Comme le relève la commission d’enquête, le cabinet de Marlène Schiappa a joué un rôle déterminant dans l’attribution de ces fonds à l’USEPPM. Ainsi, « Mohamed Sifaoui [dirigeant de l’USEPPM] et le cabinet de l’ancienne ministre déléguée ont eu au moins trois rendez-vous entre mars et avril 2021 : le 24 mars, le 6 avril et le 22 avril », et « son projet a été discuté à plusieurs reprises, et il a été activement encouragé à le déposer par le cabinet ». De même, « un échange de courriels daté du 6 avril entre la ministre déléguée et un membre du cabinet montre ainsi qu’il y avait des discussions au niveau politique sur une possible subvention de 300 000 euros accordée à l’association, avant même le dépôt de sa demande. » Par ailleurs, alors même que Marlène Schiappa cherche à masquer tout liens avec Mohamed Sifaoui, le rapport relève que ce dernier « n’était pas inconnu du SG-CIPDR et du cabinet de l’ancienne ministre déléguée puisqu’il a donné plusieurs formations ».

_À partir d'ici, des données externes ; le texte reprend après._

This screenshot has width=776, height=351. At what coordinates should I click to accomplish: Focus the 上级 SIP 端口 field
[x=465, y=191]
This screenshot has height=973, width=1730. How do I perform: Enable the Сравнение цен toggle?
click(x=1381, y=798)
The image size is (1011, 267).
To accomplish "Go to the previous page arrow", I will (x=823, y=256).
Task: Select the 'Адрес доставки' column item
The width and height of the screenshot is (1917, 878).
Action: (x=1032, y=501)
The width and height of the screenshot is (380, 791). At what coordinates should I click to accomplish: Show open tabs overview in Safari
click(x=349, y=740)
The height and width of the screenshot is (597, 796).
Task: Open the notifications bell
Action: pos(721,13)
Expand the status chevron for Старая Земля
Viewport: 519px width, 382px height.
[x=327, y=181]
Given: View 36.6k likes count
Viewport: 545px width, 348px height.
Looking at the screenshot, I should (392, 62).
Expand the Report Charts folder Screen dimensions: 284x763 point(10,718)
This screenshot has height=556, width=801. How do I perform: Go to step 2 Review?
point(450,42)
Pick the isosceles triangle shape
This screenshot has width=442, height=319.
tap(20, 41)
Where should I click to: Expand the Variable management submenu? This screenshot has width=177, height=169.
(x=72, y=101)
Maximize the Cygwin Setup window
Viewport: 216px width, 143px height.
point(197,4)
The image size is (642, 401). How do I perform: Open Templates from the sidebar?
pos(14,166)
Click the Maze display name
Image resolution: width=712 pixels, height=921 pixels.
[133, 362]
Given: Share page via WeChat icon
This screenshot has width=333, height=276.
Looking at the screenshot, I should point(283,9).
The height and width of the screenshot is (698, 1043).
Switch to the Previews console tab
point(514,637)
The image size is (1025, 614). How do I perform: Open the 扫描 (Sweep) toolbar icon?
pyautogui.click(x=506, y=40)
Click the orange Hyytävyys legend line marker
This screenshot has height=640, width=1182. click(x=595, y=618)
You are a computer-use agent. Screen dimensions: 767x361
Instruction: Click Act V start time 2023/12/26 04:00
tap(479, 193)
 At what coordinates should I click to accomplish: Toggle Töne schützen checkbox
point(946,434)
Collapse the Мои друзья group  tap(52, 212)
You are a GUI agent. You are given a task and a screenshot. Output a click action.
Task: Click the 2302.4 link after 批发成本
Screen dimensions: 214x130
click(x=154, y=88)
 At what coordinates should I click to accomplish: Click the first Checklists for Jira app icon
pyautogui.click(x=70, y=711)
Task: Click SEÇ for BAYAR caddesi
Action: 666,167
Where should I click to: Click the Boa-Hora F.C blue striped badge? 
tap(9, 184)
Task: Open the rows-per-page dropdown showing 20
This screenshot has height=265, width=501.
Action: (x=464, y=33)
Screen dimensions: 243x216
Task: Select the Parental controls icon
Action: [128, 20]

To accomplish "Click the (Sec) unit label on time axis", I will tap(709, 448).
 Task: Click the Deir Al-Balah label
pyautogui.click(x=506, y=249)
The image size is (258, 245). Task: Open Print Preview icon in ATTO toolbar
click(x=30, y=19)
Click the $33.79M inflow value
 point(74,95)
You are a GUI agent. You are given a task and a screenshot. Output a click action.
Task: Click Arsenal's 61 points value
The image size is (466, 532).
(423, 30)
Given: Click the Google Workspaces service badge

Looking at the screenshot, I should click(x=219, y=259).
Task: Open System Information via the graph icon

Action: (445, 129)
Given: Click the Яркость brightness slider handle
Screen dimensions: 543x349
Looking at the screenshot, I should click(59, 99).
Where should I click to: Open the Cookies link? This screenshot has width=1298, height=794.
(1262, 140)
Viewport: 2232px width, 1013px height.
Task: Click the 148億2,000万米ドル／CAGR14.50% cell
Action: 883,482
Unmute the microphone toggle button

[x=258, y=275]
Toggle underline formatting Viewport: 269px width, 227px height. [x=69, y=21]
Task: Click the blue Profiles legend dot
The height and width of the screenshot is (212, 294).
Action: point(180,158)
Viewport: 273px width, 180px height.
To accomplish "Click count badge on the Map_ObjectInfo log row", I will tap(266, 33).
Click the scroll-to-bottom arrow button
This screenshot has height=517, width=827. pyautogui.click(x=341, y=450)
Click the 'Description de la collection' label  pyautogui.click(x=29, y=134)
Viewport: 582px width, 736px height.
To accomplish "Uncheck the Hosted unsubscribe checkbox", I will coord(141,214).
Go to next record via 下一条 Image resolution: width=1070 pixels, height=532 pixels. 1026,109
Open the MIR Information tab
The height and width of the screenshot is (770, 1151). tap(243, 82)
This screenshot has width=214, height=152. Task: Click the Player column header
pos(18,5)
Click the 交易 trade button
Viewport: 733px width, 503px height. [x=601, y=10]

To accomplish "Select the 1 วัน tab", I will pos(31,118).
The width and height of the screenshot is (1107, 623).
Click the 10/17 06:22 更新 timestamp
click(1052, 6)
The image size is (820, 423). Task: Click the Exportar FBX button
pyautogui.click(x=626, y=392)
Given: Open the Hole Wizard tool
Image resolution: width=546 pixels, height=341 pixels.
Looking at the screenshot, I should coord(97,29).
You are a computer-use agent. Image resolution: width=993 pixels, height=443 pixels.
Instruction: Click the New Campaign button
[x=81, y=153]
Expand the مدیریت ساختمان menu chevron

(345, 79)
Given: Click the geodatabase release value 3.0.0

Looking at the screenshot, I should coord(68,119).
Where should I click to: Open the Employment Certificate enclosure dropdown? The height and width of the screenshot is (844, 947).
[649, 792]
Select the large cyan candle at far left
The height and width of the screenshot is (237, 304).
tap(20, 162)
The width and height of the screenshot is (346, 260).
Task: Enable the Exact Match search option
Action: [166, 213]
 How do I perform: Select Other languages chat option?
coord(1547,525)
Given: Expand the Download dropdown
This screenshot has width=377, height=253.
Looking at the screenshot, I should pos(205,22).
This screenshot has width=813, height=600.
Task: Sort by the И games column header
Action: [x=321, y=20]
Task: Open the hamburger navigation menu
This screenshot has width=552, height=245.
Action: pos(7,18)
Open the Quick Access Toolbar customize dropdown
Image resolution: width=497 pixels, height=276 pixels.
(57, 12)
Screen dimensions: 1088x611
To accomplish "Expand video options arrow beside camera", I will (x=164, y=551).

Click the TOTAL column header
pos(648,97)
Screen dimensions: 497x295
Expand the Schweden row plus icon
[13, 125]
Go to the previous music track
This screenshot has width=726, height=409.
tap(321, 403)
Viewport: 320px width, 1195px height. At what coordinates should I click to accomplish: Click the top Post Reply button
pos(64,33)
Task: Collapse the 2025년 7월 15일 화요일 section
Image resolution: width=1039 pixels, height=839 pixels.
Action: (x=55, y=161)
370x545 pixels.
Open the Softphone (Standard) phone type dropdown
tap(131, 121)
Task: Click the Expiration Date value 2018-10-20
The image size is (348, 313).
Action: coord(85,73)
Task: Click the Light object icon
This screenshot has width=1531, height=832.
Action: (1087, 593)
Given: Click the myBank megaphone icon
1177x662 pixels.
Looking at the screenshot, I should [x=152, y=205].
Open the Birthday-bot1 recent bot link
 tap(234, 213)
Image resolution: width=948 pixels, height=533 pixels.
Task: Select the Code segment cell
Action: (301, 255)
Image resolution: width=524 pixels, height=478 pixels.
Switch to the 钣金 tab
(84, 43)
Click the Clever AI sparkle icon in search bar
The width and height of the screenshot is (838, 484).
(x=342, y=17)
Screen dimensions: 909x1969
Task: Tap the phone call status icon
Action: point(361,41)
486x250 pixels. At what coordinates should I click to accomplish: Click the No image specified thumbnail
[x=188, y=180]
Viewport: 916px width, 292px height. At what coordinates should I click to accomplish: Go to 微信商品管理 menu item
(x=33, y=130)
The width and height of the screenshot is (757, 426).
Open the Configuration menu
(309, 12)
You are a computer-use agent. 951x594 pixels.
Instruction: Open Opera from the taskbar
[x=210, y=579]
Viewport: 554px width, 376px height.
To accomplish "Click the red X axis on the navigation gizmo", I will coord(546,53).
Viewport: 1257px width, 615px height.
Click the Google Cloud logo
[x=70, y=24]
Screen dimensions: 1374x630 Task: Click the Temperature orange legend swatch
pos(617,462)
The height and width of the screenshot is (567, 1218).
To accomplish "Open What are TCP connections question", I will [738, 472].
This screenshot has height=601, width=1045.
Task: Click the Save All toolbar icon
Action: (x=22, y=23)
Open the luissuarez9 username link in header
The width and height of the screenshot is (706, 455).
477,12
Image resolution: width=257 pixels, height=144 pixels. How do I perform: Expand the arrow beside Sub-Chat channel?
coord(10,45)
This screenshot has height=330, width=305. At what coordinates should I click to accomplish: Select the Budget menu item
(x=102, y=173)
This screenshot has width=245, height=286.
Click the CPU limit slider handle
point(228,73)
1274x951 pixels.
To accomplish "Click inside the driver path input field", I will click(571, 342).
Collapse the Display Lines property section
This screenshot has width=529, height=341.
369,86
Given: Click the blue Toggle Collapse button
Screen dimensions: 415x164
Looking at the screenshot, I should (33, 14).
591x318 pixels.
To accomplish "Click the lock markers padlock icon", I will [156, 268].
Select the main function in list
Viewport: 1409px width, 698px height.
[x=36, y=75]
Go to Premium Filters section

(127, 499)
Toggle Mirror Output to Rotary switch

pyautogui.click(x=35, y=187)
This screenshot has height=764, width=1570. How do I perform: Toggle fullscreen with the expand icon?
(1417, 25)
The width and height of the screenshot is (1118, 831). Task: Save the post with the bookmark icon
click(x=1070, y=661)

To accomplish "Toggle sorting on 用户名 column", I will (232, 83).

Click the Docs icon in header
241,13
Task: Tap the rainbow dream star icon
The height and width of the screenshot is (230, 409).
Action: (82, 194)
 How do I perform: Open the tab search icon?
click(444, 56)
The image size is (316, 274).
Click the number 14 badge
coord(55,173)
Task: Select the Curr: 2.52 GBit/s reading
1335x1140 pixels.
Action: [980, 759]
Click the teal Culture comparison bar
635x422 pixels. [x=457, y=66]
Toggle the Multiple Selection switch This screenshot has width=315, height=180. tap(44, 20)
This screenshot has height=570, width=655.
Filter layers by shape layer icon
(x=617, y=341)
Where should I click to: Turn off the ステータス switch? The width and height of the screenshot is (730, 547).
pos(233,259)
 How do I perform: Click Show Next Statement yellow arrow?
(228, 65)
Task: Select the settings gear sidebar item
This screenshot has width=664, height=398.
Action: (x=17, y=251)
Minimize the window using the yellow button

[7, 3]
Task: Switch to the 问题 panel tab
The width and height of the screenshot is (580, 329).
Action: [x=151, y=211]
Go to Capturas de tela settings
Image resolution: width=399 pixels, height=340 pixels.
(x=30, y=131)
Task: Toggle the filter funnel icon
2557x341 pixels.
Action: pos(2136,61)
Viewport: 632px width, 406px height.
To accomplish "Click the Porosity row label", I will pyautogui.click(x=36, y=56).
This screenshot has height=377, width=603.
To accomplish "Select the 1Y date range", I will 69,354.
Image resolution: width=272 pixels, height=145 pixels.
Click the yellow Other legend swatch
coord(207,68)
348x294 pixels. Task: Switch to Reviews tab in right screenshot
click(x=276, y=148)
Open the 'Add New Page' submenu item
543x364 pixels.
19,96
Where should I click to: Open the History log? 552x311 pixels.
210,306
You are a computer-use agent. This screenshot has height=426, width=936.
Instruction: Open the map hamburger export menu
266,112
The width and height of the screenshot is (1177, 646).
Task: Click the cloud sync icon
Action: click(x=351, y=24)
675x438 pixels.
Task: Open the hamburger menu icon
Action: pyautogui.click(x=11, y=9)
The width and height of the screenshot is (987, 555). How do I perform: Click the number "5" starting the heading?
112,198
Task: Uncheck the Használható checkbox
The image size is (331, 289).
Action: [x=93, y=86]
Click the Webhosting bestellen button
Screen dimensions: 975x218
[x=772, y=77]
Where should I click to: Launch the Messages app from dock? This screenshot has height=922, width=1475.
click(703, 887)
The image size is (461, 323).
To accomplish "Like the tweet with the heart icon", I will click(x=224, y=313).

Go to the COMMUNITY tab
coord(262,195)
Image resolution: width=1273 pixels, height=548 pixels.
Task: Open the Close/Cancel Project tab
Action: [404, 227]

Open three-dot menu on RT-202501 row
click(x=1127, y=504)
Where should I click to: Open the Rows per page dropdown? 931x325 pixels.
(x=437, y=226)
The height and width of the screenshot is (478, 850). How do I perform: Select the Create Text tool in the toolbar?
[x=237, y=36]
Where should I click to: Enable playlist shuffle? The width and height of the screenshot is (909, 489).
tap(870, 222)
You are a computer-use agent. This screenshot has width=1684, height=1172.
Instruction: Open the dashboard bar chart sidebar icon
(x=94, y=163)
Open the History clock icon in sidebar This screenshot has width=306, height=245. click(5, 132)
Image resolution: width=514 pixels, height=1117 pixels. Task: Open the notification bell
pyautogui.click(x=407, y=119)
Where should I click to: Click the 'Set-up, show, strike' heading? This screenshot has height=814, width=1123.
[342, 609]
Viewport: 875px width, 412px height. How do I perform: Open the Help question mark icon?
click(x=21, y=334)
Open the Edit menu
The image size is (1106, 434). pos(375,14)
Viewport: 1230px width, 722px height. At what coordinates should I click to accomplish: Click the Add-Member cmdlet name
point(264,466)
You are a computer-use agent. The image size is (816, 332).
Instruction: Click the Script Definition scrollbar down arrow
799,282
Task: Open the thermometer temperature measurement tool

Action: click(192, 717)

Les conclusions de la synthèse du rapport sont lapidaires : « L’ensemble de ces choix est le résultat de décisions prises au niveau ministériel, et engage à ce titre une responsabilité politique. » Les amnésies et les silences de Marlène Schiappa devant la commission n’auront pas suffi à masquer les preuves accablantes. « Nous l’avons longuement auditionnée (…) je ne l’ai jamais vue proposer à notre commission d’enquête des éléments tangibles. Elle a eu beaucoup de pertes de mémoire, il y a certaines prises de parole qui sont consternantes de mon point de vue, et affligeantes », témoigne ainsi auprès du Monde le rapporteur de la commission d’enquête. Malgré tous ces éléments, la ministre reste solidement accrochée à son poste.

Le rapport sénatorial vient donc appuyer la responsabilité de Marlène Schiappa, son cabinet et du gouvernement dans le scandale du fond Marianne. Mais au-delà des magouilles financières et ministérielles, ce scandale révèle avant tout les trésors d’inventivité dont peut faire preuve l’Etat pour propager son islamophobie et son racisme. L’opération initiale, avant le « fiasco » que regrette la commission, consistait en effet en un financement en sous-main de divers organisations qui produiront pour le compte du gouvernement du contenu en ligne raciste, islamophobe et pro-macron à l’aide de trolls sur les réseaux et autres influenceurs, le tout justifié en instrumentalisant l’assassinat de Samuel Paty. Alors que le gouvernement mène une surenchère judiciaire, policière et raciste à l’encontre des quartiers populaires afin de tenter d’écraser la colère qui explose après un nouveau meurtre policier, il est urgent de faire bloc contre ce racisme d’Etat.